Além do café, a soja aparece como o segundo item mais exportado, com 16,5% de participação. Juntos, os dois produtos representam praticamente 70% das exportações de Franca, evidenciando uma forte dependência do agronegócio.
Outro setor tradicional da cidade, o de calçados, mantém relevância, embora em menor escala. Os calçados com sola exterior de borracha, plástico ou couro somam 15,8% das exportações, reforçando a vocação histórica de Franca como polo calçadista.
Já insumos industriais, como peptonas e derivados proteicos, aparecem com 6,3%, indicando alguma diversificação na pauta exportadora.
Mercados internacionais
No cenário externo, a China desponta como o principal parceiro comercial de Franca, absorvendo 16% das exportações. Logo atrás, estão os Estados Unidos, com 14,2%, consolidando dois grandes eixos de destino: Ásia e América do Norte.
A Europa também tem papel expressivo. A Itália lidera entre os países europeus, com 16,9%, seguida pela Espanha (7,1%) e Alemanha (5,4%). Outros mercados relevantes incluem Países Baixos, Rússia e Reino Unido, todos com participações menores, mas consistentes.
Na América do Sul, a Argentina (4,1%) e o Chile (2,3%) são os principais destinos, enquanto México (3%) também aparece como parceiro importante no continente.
Dependência e oportunidades
Os dados mostram uma economia exportadora ainda bastante concentrada em poucos produtos, especialmente o café.
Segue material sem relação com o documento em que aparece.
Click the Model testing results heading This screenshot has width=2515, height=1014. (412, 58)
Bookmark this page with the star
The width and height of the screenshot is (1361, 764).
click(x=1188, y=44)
Esse cenário pode representar tanto uma vantagem competitiva — pela forte especialização — quanto um risco, diante de oscilações de preços no mercado internacional.
Por outro lado, a presença de produtos industrializados, como calçados e insumos químicos, aponta para possibilidades de diversificação. A manutenção e expansão desses setores podem ser estratégicas para reduzir a dependência de commodities e agregar maior valor às exportações.